§ **Written problem A**: In the faculty profile, swap "assistant professor" for "associate professor" and write out the part that opens with the words containing "This week’s spotlight" and closes with "his outstanding thesis.".
§ **Written problem B**: Using the faculty profile, mark each statement yes or no and quote the deciding words: (i) He did his postdoctoral research at the University of Edinburgh. (ii) Robin De Keyser supervised his PhD. (iii) His MSc included an informatics prize for his thesis.

§ **Source text**:
----------------------------------------
This week’s spotlight is on Dr. Abhishek Dutta, who is an assistant professor of Electrical and Computer Engineering. He is affiliated with the UTC Institute for Advanced Systems Engineering and the Connecticut Institute for the Brain and Cognitive Sciences, here at the University of Connecticut. He conducted his postdoctoral research in aerospace engineering in the Coordinated Science Lab at the University of Illinois at Urbana-Champaign, with Cedric Langbort. He received a PhD in Electromechanical Engineering from Ghent University under the supervision of Robin De Keyser and the advice of Jan Maciejowski, as a junior member of Wolfson College Cambridge. He also received an MSc with distinction from the University of Edinburgh, including an informatics prize for his outstanding thesis.
----------------------------------------
§ **Material**:

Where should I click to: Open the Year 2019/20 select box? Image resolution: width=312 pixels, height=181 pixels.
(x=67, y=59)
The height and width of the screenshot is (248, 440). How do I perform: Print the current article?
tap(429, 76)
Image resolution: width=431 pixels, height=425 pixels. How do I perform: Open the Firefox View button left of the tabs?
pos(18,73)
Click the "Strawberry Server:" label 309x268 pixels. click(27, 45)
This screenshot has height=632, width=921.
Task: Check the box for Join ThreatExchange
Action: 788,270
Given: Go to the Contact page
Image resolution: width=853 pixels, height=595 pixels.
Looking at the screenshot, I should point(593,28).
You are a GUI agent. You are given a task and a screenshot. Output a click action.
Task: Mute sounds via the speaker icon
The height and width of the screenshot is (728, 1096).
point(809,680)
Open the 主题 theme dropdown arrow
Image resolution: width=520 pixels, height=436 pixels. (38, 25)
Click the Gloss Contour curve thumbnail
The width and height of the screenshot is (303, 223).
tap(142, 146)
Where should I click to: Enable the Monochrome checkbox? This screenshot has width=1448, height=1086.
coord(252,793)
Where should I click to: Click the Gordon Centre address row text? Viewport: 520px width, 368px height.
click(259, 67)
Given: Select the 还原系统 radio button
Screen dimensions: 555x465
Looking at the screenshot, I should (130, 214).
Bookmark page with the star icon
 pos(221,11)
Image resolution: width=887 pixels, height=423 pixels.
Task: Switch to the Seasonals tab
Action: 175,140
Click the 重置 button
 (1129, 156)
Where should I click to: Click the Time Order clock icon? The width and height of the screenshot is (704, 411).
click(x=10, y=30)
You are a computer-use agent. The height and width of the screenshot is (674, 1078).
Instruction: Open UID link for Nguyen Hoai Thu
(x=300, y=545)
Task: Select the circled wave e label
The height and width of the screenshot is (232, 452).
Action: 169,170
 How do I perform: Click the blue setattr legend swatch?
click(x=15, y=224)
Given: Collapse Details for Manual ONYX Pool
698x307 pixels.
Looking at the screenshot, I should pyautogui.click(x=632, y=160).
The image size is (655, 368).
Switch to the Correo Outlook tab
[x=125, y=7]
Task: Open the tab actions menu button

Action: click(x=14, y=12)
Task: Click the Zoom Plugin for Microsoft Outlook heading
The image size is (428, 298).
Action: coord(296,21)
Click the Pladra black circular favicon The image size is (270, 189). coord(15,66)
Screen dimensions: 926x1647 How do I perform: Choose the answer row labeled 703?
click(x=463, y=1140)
----------------------------------------
§ **Worked answer A**:
This week’s spotlight is on Dr. Abhishek Dutta, who is an associate professor of Electrical and Computer Engineering. He is affiliated with the UTC Institute for Advanced Systems Engineering and the Connecticut Institute for the Brain and Cognitive Sciences, here at the University of Connecticut. He conducted his postdoctoral research in aerospace engineering in the Coordinated Science Lab at the University of Illinois at Urbana-Champaign, with Cedric Langbort. He received a PhD in Electromechanical Engineering from Ghent University under the supervision of Robin De Keyser and the advice of Jan Maciejowski, as a junior member of Wolfson College Cambridge. He also received an MSc with distinction from the University of Edinburgh, including an informatics prize for his outstanding thesis.

§ **Worked answer B**:
(i) No: "He conducted his postdoctoral research in aerospace engineering in the Coordinated Science Lab at the University of Illinois at Urbana-Champaign"
(ii) Yes: "under the supervision of Robin De Keyser"
(iii) Yes: "including an informatics prize for his outstanding thesis"